Find the word "computer" in the material below and gather every line that contains it.

=== Section Start ===

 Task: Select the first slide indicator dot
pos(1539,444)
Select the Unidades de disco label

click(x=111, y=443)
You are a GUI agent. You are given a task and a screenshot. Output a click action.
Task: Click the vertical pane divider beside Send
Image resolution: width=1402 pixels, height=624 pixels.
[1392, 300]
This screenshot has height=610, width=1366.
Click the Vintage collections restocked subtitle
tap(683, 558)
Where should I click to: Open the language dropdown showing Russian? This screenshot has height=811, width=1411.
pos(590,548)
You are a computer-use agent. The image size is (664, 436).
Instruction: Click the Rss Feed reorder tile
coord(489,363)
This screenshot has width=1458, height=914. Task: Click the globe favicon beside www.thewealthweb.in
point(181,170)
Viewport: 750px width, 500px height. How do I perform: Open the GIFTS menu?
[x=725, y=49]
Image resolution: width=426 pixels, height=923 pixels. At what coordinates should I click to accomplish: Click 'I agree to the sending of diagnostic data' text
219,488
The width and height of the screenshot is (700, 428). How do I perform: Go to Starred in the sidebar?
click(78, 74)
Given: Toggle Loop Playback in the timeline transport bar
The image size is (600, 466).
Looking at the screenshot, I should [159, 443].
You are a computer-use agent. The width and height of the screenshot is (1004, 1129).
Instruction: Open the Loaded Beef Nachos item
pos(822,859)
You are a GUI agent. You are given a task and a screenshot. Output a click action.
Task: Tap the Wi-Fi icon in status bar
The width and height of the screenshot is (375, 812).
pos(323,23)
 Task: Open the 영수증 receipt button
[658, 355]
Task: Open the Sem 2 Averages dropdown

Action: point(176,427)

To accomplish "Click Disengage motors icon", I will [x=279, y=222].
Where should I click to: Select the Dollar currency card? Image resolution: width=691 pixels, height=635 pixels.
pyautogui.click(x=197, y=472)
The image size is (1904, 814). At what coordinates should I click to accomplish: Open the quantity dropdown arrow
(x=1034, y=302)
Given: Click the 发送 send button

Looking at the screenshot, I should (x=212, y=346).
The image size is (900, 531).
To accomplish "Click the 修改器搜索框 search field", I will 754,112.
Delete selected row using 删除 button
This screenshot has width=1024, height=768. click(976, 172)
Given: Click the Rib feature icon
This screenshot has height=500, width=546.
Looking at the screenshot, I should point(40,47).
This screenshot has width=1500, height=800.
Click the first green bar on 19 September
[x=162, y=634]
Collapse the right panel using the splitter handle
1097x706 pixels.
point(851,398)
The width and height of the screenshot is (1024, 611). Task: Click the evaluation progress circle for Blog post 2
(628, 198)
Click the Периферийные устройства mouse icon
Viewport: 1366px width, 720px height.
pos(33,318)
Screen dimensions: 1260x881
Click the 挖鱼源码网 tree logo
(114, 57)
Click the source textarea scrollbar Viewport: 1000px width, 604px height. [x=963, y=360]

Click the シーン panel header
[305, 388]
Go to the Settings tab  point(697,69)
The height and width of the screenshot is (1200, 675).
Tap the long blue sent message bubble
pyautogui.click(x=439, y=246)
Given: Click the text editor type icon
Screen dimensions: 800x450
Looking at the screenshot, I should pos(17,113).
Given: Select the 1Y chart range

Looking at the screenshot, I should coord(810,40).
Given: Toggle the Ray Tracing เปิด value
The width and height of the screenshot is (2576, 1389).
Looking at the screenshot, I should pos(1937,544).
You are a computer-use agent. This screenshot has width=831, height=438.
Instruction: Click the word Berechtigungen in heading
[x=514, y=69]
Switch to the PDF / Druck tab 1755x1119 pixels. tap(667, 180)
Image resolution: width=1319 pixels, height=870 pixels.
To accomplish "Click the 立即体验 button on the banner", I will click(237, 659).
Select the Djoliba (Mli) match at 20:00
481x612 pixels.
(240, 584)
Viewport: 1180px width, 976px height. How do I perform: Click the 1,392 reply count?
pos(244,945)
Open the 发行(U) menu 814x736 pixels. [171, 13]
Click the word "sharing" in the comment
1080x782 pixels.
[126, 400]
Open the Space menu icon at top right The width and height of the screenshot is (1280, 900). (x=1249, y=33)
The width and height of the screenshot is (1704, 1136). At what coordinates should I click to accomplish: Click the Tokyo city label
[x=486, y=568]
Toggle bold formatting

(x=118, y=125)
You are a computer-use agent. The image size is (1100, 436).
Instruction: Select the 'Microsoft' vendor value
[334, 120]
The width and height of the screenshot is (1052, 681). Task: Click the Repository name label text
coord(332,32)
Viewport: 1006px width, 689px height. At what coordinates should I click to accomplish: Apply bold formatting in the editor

=== Section End ===

=== Output of the task ===
You are a computer-use agent. The image size is (664, 436).
You are a computer-use agent. The width and height of the screenshot is (1004, 1129).
You are a computer-use agent. This screenshot has width=831, height=438.
You are a computer-use agent. The image size is (1100, 436).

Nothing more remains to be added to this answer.